Effects of anisotropic winds on massive stars evolution

TL;DR

This study investigates how anisotropic stellar winds in fast-rotating massive stars influence angular momentum loss, showing that wind anisotropies have a modest effect on stellar evolution compared to previous assumptions.

Contribution

The paper provides a quantitative assessment of wind anisotropies' impact on angular momentum loss in fast-rotating stars, incorporating surface deformations neglected in prior models.

Findings

Wind anisotropies reduce angular momentum loss by less than 4% for Omega/Omega_crit < 0.9.

Near critical rotation, anisotropies can decrease angular momentum loss by up to 30%.

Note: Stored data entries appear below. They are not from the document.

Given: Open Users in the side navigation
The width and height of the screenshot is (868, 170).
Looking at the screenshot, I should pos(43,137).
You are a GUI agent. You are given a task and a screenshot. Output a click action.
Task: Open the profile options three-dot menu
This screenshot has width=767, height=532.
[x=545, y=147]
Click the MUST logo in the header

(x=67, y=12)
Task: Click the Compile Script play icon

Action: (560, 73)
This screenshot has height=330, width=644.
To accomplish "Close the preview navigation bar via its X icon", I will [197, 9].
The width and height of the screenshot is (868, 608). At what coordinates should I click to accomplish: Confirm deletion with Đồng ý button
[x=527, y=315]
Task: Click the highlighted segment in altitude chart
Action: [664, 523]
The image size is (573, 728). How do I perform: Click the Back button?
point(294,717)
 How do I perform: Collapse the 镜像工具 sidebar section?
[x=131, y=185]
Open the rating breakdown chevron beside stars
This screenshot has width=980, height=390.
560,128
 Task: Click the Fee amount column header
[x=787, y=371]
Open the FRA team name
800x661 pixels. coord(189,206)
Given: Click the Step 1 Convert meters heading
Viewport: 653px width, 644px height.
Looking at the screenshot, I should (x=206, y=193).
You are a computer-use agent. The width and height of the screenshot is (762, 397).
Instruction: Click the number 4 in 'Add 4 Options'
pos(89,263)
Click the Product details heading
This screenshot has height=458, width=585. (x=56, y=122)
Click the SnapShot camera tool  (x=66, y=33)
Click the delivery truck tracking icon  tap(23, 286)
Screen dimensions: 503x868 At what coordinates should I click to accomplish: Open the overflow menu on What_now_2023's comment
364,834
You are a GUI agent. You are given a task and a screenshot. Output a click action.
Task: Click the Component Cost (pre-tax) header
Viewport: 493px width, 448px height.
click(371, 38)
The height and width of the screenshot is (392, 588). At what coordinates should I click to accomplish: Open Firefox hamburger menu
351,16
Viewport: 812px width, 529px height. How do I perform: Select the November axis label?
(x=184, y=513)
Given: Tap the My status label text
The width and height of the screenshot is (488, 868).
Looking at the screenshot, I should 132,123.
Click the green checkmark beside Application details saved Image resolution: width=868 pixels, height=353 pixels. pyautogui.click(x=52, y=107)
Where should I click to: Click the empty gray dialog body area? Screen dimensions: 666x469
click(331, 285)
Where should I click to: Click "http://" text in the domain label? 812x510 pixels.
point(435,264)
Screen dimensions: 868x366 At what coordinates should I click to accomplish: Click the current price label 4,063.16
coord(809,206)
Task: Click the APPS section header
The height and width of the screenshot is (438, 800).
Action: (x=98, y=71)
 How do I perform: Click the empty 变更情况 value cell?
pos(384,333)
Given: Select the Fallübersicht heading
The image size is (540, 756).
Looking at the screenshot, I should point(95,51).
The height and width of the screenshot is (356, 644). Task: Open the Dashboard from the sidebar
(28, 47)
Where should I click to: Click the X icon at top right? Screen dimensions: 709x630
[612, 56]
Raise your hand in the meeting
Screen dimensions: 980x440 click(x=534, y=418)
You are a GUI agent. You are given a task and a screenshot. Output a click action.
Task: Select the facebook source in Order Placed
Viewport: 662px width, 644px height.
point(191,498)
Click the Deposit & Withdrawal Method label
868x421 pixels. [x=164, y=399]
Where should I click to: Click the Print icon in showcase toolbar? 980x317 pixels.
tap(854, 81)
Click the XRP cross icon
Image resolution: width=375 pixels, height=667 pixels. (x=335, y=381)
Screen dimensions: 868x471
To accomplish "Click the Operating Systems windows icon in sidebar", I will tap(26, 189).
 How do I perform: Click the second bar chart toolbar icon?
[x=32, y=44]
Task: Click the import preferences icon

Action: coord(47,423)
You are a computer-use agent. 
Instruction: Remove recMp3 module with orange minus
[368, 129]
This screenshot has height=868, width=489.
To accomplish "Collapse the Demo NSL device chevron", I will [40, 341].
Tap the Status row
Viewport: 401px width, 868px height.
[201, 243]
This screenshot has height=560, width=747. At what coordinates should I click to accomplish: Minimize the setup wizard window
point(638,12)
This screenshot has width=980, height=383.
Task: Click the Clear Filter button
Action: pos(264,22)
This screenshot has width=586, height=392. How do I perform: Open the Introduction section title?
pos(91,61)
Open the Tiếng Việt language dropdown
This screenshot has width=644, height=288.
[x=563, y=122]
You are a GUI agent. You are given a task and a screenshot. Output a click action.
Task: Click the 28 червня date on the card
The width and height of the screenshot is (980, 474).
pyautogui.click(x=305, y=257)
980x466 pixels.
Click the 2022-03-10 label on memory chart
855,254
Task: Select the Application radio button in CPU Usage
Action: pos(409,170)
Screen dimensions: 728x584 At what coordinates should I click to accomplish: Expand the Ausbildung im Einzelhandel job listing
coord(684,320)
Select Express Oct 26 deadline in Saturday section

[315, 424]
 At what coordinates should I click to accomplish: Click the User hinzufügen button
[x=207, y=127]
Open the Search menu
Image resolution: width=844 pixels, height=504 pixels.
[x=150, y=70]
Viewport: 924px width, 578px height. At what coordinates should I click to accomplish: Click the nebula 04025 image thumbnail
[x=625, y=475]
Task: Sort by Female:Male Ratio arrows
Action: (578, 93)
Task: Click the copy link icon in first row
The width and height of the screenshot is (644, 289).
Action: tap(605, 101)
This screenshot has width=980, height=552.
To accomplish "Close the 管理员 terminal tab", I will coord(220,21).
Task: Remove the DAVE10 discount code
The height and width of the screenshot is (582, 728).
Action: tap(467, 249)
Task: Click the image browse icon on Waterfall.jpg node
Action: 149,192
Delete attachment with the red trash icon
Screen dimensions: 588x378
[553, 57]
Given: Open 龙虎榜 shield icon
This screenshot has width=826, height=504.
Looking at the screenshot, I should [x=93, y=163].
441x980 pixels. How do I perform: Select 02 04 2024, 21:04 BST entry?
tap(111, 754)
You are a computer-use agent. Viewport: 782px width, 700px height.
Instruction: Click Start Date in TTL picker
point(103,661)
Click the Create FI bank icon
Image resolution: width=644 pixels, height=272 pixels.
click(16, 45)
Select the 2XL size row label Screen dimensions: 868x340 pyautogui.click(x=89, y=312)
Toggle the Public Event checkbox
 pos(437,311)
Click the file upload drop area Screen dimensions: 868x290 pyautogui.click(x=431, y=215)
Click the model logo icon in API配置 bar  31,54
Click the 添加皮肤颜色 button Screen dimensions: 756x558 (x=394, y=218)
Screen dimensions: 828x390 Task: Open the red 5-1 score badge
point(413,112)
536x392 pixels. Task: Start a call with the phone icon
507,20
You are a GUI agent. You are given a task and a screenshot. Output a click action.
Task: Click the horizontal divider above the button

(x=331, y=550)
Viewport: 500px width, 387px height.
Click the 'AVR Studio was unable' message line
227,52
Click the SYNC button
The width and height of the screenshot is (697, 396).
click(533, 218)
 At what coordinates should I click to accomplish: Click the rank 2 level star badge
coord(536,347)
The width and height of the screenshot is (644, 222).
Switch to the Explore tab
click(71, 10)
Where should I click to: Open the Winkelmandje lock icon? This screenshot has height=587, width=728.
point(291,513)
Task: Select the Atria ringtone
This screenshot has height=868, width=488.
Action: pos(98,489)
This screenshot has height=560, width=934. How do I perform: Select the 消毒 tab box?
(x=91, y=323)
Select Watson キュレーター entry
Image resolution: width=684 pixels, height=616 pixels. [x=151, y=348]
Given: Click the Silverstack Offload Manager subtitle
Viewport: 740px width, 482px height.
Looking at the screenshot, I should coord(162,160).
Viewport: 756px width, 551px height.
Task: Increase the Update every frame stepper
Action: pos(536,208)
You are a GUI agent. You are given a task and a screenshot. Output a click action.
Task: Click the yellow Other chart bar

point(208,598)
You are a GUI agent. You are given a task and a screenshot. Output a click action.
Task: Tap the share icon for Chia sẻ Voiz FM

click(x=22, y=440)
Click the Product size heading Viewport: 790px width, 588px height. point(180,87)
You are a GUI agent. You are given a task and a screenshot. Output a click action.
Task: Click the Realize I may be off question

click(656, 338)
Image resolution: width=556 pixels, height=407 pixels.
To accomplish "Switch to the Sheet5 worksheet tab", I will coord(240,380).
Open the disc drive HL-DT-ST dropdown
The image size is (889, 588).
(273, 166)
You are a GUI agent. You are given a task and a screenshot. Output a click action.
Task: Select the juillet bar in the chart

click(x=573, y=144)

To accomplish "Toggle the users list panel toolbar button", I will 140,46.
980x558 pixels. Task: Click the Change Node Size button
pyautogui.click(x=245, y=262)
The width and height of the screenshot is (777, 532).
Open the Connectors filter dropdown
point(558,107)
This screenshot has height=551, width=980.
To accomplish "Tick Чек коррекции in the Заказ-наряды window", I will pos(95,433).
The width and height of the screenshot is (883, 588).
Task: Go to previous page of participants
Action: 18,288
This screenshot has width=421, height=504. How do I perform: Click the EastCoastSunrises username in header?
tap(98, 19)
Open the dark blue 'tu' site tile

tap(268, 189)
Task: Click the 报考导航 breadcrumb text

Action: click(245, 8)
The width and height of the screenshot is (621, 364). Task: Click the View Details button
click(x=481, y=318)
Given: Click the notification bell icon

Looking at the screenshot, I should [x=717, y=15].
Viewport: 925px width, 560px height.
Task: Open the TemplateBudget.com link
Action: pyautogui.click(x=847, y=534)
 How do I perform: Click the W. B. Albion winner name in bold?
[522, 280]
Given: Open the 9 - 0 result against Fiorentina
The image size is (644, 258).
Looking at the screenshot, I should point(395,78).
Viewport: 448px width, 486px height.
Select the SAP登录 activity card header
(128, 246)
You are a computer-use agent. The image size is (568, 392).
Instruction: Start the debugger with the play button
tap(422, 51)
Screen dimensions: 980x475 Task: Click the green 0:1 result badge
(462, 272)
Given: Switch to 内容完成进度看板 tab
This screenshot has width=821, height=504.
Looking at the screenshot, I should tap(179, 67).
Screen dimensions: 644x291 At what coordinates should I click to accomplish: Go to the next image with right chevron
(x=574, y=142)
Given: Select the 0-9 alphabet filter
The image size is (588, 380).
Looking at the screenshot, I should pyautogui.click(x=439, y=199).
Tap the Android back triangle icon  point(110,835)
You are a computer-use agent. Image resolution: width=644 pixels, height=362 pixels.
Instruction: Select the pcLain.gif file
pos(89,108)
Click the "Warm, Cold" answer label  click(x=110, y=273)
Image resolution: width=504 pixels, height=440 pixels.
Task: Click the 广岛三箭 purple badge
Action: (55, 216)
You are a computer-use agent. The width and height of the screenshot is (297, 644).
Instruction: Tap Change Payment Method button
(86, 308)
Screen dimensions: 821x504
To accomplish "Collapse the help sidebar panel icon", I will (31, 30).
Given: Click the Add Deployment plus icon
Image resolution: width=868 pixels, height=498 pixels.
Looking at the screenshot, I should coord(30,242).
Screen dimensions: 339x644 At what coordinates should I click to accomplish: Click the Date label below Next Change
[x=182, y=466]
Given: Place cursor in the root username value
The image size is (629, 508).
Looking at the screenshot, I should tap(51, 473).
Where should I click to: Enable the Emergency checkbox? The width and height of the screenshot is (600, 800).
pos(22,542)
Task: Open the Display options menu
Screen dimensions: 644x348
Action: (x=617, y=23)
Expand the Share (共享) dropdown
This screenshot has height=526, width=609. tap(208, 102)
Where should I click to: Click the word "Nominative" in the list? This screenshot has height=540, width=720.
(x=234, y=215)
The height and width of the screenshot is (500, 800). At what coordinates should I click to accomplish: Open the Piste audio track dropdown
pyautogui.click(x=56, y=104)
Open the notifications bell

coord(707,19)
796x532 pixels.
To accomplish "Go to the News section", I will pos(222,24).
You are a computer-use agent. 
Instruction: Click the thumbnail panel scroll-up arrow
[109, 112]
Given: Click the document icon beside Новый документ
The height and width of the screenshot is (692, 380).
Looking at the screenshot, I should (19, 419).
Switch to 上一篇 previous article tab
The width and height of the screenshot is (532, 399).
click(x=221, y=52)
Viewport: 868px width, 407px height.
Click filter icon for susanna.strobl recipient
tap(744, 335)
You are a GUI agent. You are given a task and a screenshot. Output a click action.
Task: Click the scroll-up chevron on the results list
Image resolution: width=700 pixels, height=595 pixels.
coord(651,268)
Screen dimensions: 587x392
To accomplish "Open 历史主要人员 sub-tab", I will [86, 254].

Surface deformations counteract wind anisotropies, resulting in a modest overall effect.

Abstract

Whenever stars are rotating very fast (Omega/Omega_crit > 0.7, with Omega_crit the Keplerian angular velocity of the star accounting for its deformation) radiative stellar winds are enhanced in polar regions. This theoretical prediction is now confirmed by interferometric observations of fast rotating stars.} Polar winds remove less angular momentum than spherical winds and thus allow the star to keep more angular momentum. We quantitatively assess the importance of this effect. First we use a semi-analytical approach to estimate the variation of the angular momentum loss when the rotation parameter increases. Then we compute complete 9 MSun stellar models at very high angular velocities (starting on the ZAMS with Omega/Omega_crit = 0.8 and reaching the critical velocity during the Main Sequence) with and without radiative wind anisotropies. When wind anisotropies are accounted for, the angular momentum loss rate is reduced by less than 4% for Omega/Omega_crit < 0.9 with respect to the case of spherical winds. The reduction amounts to at most 30% when the star is rotating near the critical velocity. These values result from two counteracting effects: on the one hand polar winds reduce the loss of angular momentum, on the other hand, surface deformations imply that the mass which is lost at high co-latitude is lost at a larger distance from the rotational axis and thus removes more angular momentum. In contrast with previous studies, which neglected surface deformations, we show that the radiative wind anisotropies have a relatively modest effect on the evolution of the angular momentum content of fast rotating stars.